Demonstrations are different in different places with different groups. Demonstrations for the environment have a different look to a demonstration for workplace rights.

Organisation
Marches and demonstrations are organised. The streets belongs to us all and no permission is needed to walk the streets. As a courtesy you will notify the police the date and time and route of the march. They need to prepare for traffic changes. That is the first thing. Really big marches can close down a major city. Then you may also need to make sure there is insurance. You may need to organise buses and will usually have to be paid for and arranged in terms of where the pick‐up points are to be. This is very expensive.

There is nearly always a memorandum to be handed over at the destination. The order of business is the assembly, where there may be speeches, the destination where there may be more speeches, then possibly a second destination and maybe a final rally in a park or square. Often there is a truck that serves as a platform for speakers, equipped with a public address system.

Marches are peaceful. They are not supposed to be violent or ugly in any way. We use strategic non violence and maintain non -violent discipline. If there are problems, it is usually because of “Agents provocateurs” – people who are not with the organisers, but are against them.

Mobilisation
With marches, as with other events, the number of people reached by the advance publicity is exponentially larger in proportion to the time available for mobilisation. So, if in two weeks you can mobilise 1,000, then in three weeks you might be able to organise 2,000 and in four weeks, 5, 000. These are imaginary figures, of course. The point is that the more time you give yourself, the more likely you are to get a big crowd.

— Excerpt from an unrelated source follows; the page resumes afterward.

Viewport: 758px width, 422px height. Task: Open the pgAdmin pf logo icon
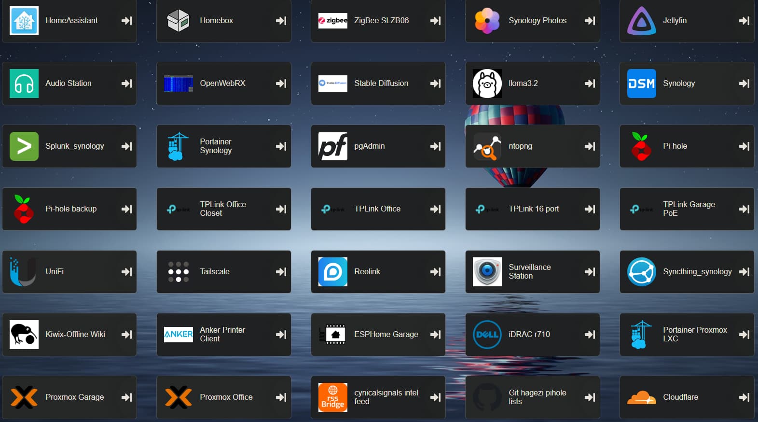[332, 146]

So get an early start. When is the start? The starting point is really when the date, time and venue are fixed. After that you can communicate your event to the world, and especially to your potential supporters.

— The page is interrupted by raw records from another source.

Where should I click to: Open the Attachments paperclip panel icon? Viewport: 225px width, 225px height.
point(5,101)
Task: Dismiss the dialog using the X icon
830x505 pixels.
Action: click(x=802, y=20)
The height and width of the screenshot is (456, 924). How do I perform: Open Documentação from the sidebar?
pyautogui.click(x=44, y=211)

As was said above, the best way to get people involved is to give them work to do. So, you ask people to phone their friends until they have ten, or a hundred, known people who are committed to taking part in the march. You also ask people to bring a band of volunteers. You can make them your marshals. You will need hundreds of marshals for a big demo. If you have too many marshals, don’t worry, there are plenty of other jobs to be done. The mobilisation of volunteers is a chain reaction that will serve also to spread the news. How you get the mainstream media to cover it, is a mixture of the conventional (press release; press conference) and the original (cute slogans; cartoons; T‐shirts; stunts). Sometimes, celebrity show‐business support can help, but it can also limit.

As much as you can start the chain reaction of mobilisation in your own organisation, so also you would want other, supporting organisations to do the same thing. Each organisation is a means of mass communication in itself, and it needs to be used as such when a big demonstration is called for. The art of unity‐in‐action comes into play at such times. It is possible to accommodate very many organisations in a big march, and you will want to do so. This means not being sectarian, but it also means preserving the basic slogans and purpose of the action.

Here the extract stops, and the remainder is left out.